* Extracted data *
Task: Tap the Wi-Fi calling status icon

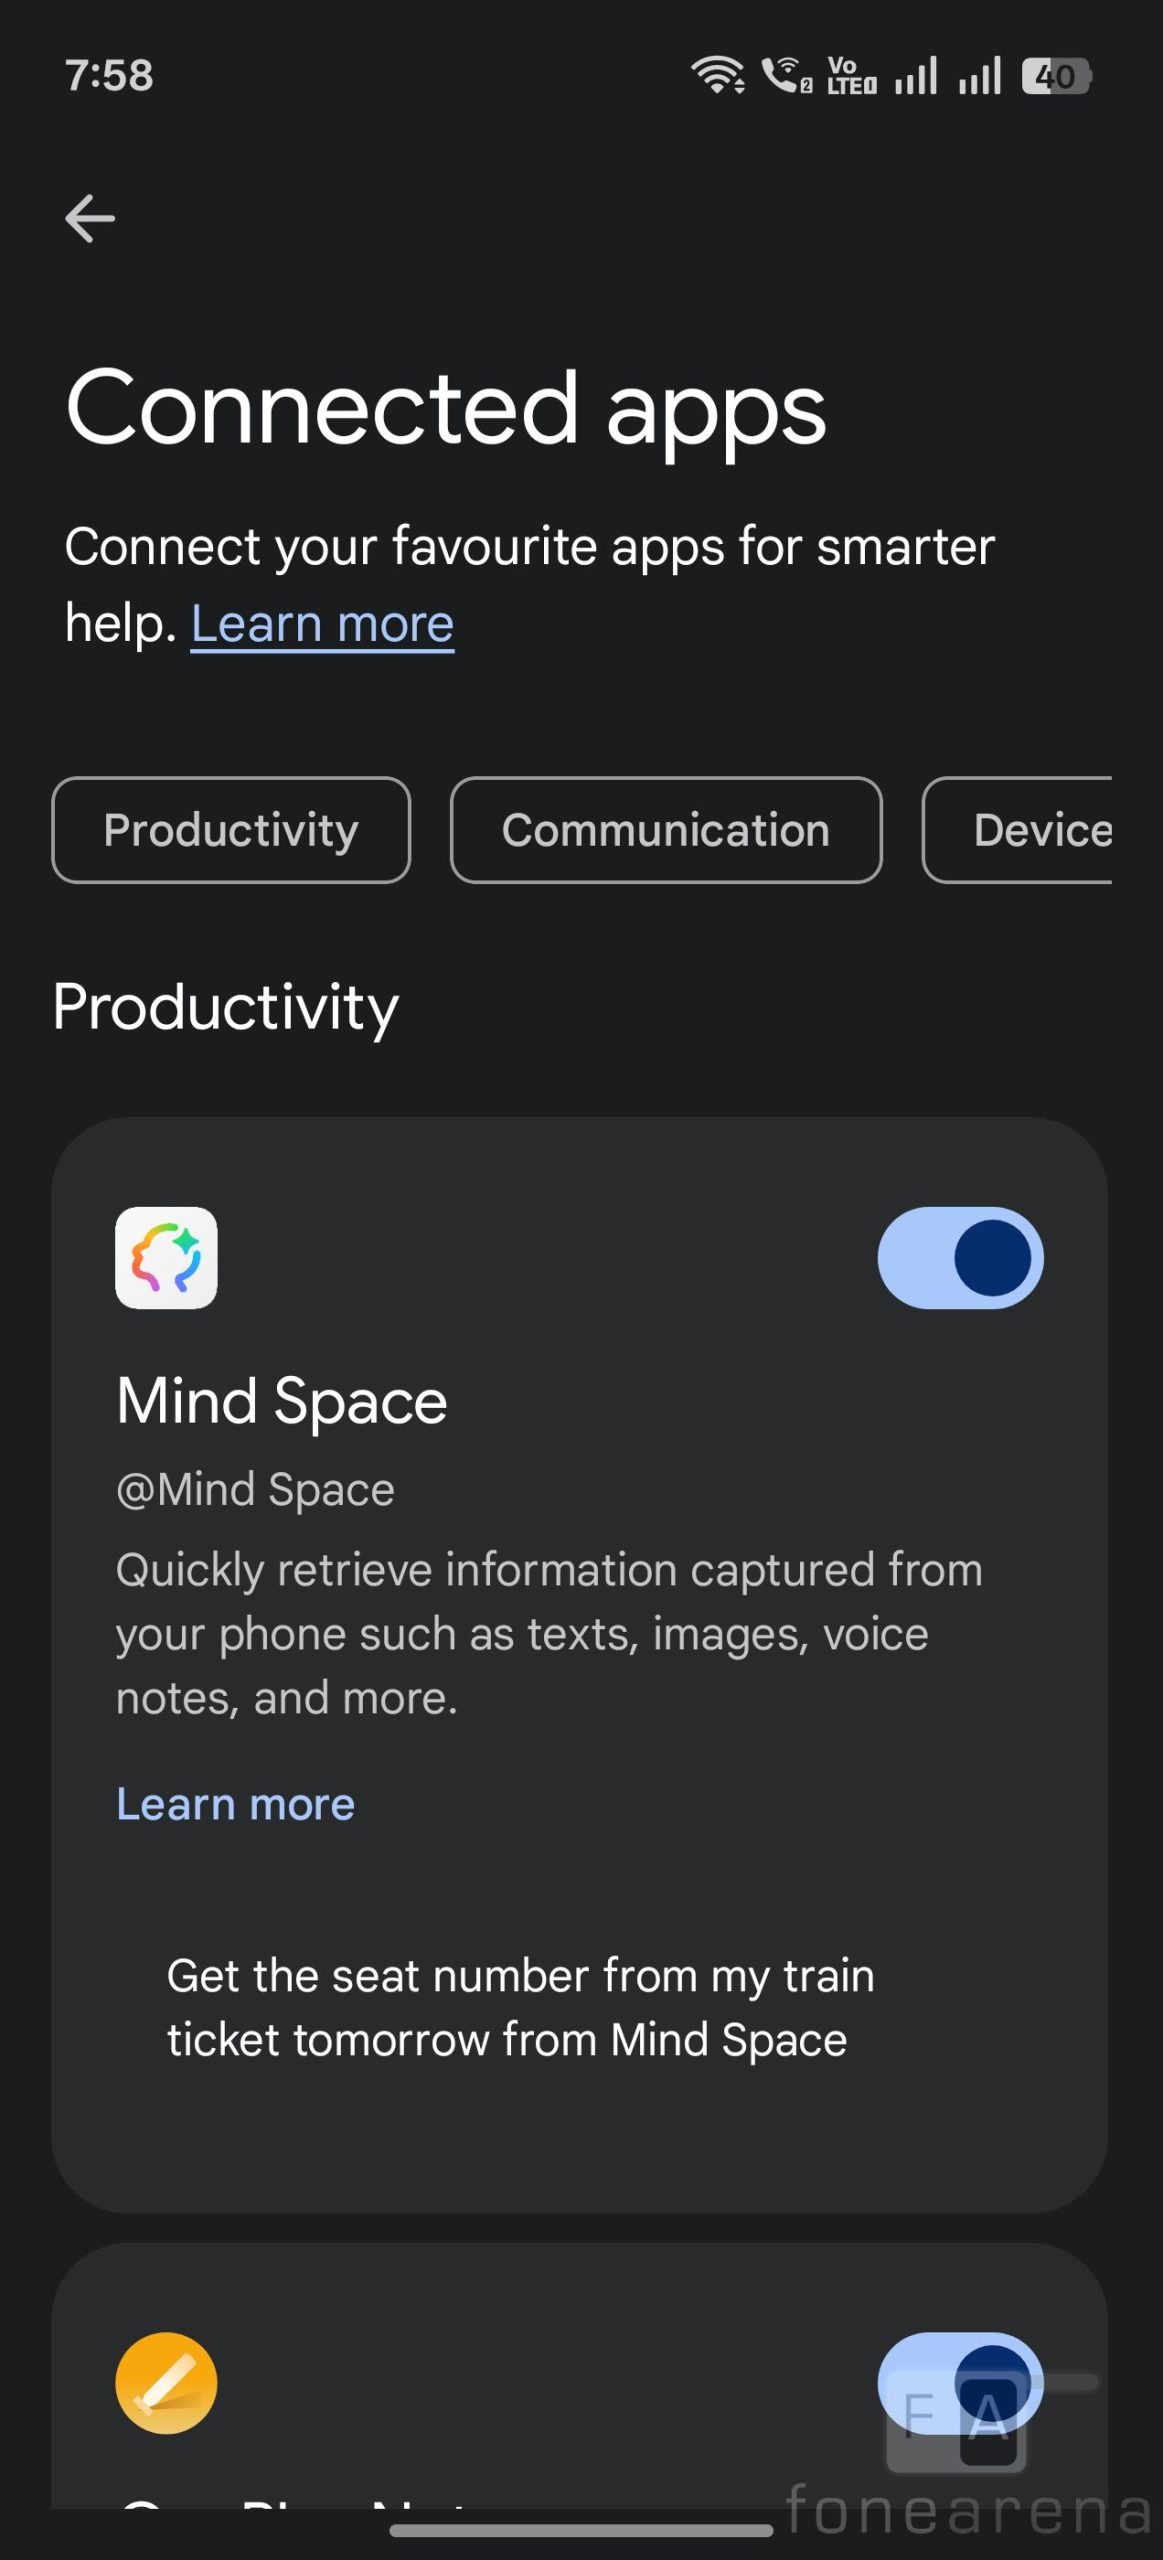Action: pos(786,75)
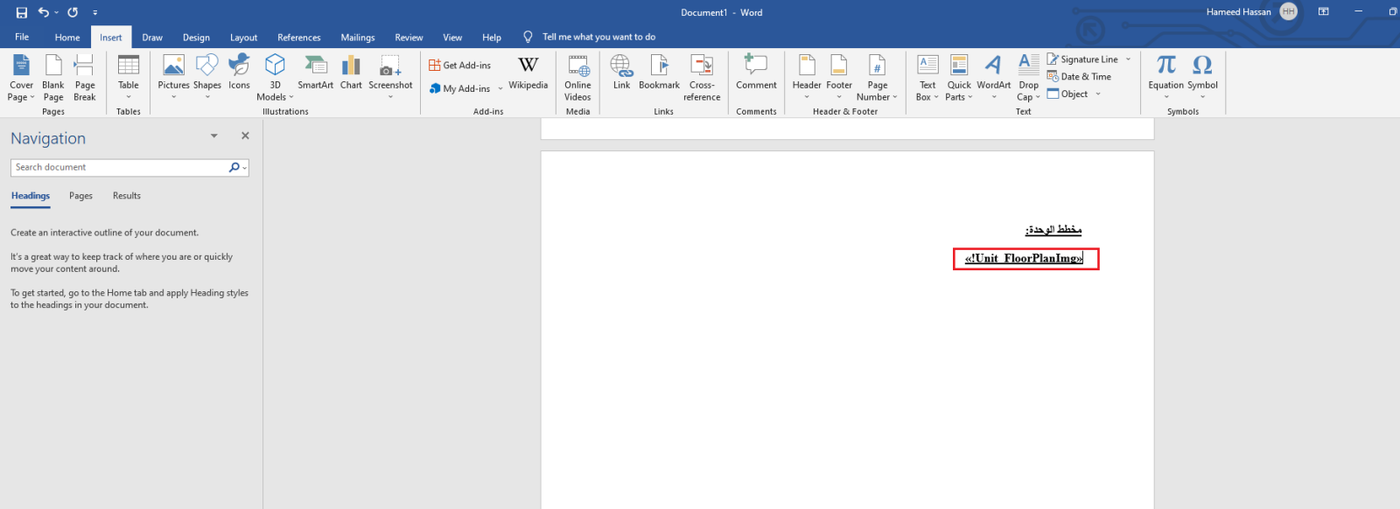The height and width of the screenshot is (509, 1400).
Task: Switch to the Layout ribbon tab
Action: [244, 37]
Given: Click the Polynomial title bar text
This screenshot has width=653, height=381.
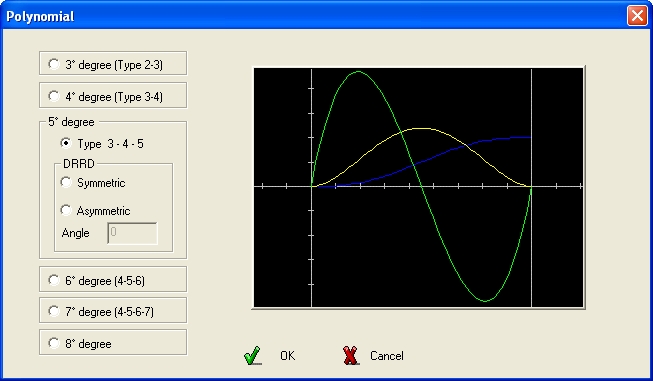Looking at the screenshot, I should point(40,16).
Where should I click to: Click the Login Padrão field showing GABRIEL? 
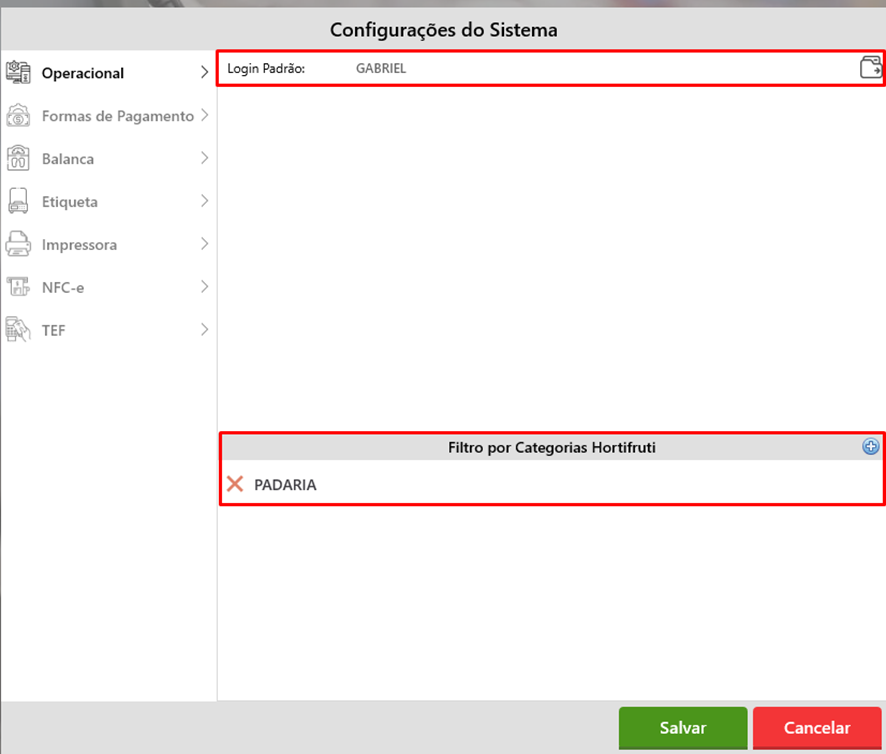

* Your goal *
Taking the material above as a whole, how many of its lines contain "Click"? The reply should be that number alone.

* Task response *
2